(Dataset records)
------------------------------------

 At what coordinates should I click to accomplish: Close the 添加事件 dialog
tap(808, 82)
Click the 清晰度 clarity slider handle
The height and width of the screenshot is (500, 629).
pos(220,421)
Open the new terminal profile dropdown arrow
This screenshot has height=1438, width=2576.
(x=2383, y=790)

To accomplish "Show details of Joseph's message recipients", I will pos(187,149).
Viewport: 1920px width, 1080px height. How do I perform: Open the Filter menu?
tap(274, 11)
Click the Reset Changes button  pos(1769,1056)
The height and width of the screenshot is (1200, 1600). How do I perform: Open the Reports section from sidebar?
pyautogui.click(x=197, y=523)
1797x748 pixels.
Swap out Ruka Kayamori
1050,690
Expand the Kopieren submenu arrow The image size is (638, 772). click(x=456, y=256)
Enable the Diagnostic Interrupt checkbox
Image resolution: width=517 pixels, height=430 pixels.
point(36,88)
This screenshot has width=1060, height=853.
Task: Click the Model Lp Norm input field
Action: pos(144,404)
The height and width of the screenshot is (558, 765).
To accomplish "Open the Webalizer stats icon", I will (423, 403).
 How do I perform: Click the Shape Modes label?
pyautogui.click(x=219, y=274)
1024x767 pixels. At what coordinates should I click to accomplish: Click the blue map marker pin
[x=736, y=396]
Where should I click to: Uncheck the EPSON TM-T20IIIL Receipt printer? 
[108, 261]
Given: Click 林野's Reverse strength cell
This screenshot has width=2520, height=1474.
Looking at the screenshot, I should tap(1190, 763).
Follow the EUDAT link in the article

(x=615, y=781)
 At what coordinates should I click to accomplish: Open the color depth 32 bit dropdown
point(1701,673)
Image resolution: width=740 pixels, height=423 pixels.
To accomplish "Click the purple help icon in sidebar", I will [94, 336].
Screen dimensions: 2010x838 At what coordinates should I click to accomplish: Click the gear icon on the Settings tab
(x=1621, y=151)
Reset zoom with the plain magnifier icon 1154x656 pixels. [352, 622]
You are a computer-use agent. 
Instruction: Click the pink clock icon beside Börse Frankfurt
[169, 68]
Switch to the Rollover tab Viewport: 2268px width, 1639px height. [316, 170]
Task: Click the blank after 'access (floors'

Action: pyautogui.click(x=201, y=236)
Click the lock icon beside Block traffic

------------------------------------

» **Your instructions**
Turn the part of the entries above that runs from their start through the line containing "(x=2383, y=790)" into a JSON list of strings, one string per line, skipping any blank lines.

» **Response**
[
  " At what coordinates should I click to accomplish: Close the 添加事件 dialog",
  "tap(808, 82)",
  "Click the 清晰度 clarity slider handle",
  "The height and width of the screenshot is (500, 629).",
  "pos(220,421)",
  "Open the new terminal profile dropdown arrow",
  "This screenshot has height=1438, width=2576.",
  "(x=2383, y=790)"
]